▶ _Passage provided_
Begin
Not wise how? Slower? It seems simpler.

> This patch implemented MRU list algorithm for VT-d IOTLB. The main logic
> is to maintain a Most Recently Used list for the IOTLB entries. The hash
> table is still used for lookup, though a new list field is added to each
> IOTLB entry for a iotlb MRU list. For each active IOTLB entry, it's both
> in the hash table in s->iotlb, and also linked into the MRU list of
> s->iotlb_head. The hash helps in fast lookup, and the MRU list helps in
> knowing whether the cache is still hot.

Helps how? Faster?  What's missing here is a report of the performance
impact.

> After we have such a MRU list, replacing all the iterators of IOTLB
> entries by using list iterations rather than hash table iterations.
> 
> Signed-off-by: Peter Xu <peterx@redhat.com>
> ---
>  hw/i386/intel_iommu.c          | 75 +++++++++++++++++++++++++-----------------
>  hw/i386/intel_iommu_internal.h |  8 -----
>  hw/i386/trace-events           |  1 -
>  include/hw/i386/intel_iommu.h  |  6 +++-
>  4 files changed, 50 insertions(+), 40 deletions(-)
> 
> diff --git a/hw/i386/intel_iommu.c b/hw/i386/intel_iommu.c
> index e17340c..6320dea 100644
> --- a/hw/i386/intel_iommu.c
> +++ b/hw/i386/intel_iommu.c
> @@ -37,6 +37,9 @@
>  #include "kvm_i386.h"
>  #include "trace.h"
>  
> +#define FOREACH_IOTLB_SAFE(entry, s, entry_n) \
> +    QTAILQ_FOREACH_SAFE(entry, &(s)->iotlb_head, link, entry_n)
> +
>  static void vtd_define_quad(IntelIOMMUState *s, hwaddr addr, uint64_t val,
>                              uint64_t wmask, uint64_t w1cmask)
>  {
> @@ -139,14 +142,6 @@ static guint vtd_uint64_hash(gconstpointer v)
>      return (guint)*(const uint64_t *)v;
>  }
>  
> -static gboolean vtd_hash_remove_by_domain(gpointer key, gpointer value,
> -                                          gpointer user_data)
> -{
> -    VTDIOTLBEntry *entry = (VTDIOTLBEntry *)value;
> -    uint16_t domain_id = *(uint16_t *)user_data;
> -    return entry->domain_id == domain_id;
> -}
> -
>  /* The shift of an addr for a certain level of paging structure */
>  static inline uint32_t vtd_slpt_level_shift(uint32_t level)
>  {
> @@ -159,18 +154,6 @@ static inline uint64_t vtd_slpt_level_page_mask(uint32_t level)
>      return ~((1ULL << vtd_slpt_level_shift(level)) - 1);
>  }
>  
> -static gboolean vtd_hash_remove_by_page(gpointer key, gpointer value,
> -                                        gpointer user_data)
End
▶ _Task objective_
Output, word for word, the part of the IOTLB patch review starting with "Not wise how?" and going on through "is still hot.".

▶ _Recorded data_
Begin
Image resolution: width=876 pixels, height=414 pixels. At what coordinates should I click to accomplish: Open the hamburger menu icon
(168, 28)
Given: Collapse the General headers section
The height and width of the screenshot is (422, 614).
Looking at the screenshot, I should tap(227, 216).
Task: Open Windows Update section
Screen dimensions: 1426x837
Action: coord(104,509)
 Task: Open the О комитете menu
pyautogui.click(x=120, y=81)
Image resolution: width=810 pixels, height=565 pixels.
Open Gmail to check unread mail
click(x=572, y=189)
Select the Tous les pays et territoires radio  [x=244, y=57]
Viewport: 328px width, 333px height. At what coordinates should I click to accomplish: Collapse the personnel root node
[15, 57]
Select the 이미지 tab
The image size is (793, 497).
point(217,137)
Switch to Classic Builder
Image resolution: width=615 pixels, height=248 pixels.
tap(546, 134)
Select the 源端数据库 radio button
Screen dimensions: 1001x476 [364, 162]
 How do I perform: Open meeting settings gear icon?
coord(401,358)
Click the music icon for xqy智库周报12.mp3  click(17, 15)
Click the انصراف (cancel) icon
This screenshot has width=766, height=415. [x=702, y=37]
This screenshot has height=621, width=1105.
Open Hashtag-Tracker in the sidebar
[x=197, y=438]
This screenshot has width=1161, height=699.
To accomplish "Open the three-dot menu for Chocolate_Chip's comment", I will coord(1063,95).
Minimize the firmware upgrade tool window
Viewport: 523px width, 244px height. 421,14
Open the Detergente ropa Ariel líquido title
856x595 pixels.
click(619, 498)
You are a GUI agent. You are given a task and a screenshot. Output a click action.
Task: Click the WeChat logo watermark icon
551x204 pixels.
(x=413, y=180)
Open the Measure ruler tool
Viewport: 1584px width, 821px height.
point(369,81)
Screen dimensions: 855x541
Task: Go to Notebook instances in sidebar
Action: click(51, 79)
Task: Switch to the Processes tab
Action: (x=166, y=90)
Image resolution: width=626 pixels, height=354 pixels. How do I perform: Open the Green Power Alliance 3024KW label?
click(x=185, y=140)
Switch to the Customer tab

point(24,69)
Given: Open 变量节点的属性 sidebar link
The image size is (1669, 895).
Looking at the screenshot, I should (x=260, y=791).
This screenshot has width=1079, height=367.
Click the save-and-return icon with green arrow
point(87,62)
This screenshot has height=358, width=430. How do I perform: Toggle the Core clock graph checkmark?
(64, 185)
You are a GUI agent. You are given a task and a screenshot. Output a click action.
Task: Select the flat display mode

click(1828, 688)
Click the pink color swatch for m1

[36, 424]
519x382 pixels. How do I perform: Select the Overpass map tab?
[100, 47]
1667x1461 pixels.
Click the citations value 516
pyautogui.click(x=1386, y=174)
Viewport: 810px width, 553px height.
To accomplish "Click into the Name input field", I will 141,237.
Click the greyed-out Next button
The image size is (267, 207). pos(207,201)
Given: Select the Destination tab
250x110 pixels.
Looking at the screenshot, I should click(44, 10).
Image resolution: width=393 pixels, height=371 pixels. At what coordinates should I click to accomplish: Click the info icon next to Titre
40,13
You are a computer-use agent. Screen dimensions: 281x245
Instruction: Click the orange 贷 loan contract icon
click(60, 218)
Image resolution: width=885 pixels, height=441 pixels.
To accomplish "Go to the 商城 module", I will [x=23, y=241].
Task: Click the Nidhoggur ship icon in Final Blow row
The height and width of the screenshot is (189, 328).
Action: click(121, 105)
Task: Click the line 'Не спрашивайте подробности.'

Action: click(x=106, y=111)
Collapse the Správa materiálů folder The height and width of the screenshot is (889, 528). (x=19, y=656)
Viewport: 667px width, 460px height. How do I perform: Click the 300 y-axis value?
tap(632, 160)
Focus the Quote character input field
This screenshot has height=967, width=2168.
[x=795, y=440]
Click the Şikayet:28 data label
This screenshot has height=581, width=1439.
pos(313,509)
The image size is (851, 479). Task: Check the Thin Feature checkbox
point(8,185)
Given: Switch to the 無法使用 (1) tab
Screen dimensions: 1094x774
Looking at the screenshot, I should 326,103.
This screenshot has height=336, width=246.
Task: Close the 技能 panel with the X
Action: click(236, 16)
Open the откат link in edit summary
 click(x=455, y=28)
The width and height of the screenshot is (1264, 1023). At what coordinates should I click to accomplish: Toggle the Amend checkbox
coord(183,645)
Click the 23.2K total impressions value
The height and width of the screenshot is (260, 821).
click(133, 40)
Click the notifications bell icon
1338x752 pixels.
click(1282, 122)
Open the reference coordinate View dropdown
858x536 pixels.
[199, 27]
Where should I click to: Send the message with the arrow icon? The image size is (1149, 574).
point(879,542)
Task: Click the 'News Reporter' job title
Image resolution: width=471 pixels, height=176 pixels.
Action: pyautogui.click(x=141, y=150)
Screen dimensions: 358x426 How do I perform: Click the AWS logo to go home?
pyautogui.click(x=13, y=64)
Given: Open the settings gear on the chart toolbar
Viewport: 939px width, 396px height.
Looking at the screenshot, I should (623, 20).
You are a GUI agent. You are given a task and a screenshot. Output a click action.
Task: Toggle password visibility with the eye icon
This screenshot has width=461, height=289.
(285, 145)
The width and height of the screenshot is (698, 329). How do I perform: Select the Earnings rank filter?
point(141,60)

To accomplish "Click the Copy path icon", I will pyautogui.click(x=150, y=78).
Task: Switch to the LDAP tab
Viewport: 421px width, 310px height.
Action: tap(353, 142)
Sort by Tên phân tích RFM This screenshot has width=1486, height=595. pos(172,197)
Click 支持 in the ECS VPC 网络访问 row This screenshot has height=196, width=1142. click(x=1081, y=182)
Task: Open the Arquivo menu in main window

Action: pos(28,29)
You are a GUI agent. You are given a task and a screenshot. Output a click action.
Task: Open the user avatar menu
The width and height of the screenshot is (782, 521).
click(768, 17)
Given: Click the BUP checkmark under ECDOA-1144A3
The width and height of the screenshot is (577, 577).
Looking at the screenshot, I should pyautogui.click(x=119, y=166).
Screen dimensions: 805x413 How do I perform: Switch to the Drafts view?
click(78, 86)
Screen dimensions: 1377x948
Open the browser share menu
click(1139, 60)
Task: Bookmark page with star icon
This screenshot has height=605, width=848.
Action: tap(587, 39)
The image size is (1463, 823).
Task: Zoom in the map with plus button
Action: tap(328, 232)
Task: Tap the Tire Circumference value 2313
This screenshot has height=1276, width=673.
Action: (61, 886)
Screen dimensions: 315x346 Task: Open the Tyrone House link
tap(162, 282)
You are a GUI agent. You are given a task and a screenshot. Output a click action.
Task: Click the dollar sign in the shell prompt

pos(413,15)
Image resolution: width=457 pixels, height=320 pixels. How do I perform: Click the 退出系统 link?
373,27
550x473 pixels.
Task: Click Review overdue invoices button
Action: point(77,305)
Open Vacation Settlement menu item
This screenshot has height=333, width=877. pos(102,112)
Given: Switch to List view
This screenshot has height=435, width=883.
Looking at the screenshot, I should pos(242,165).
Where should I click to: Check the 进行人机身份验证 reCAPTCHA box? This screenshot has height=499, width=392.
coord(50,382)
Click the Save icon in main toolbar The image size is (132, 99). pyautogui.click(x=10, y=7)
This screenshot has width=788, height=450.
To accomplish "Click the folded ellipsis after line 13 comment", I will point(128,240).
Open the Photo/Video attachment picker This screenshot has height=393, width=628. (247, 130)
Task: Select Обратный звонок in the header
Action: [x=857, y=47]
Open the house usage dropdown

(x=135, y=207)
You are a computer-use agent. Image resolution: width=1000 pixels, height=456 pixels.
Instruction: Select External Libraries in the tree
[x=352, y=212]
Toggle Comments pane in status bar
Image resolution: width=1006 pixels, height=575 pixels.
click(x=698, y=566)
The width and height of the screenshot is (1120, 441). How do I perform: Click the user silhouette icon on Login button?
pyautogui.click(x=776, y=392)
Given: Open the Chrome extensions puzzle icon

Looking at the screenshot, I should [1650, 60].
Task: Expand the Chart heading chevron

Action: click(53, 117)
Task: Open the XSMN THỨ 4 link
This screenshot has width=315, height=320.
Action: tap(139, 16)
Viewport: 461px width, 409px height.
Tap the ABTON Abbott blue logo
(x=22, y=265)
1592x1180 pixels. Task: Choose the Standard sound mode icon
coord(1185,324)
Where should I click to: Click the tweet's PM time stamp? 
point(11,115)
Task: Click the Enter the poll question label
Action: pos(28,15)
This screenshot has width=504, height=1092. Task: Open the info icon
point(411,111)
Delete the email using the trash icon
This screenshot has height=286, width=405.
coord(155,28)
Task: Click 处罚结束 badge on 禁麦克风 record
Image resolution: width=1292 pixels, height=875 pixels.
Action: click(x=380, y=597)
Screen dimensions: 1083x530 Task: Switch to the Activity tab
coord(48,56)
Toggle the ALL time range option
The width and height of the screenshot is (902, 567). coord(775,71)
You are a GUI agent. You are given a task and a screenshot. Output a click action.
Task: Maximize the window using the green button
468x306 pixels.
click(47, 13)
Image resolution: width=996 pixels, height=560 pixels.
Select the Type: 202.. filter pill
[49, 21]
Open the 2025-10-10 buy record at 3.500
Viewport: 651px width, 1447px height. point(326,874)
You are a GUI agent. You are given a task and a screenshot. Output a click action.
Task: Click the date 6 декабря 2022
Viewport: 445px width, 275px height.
End
▶ _Answer to the task_
Not wise how? Slower? It seems simpler.

> This patch implemented MRU list algorithm for VT-d IOTLB. The main logic
> is to maintain a Most Recently Used list for the IOTLB entries. The hash
> table is still used for lookup, though a new list field is added to each
> IOTLB entry for a iotlb MRU list. For each active IOTLB entry, it's both
> in the hash table in s->iotlb, and also linked into the MRU list of
> s->iotlb_head. The hash helps in fast lookup, and the MRU list helps in
> knowing whether the cache is still hot.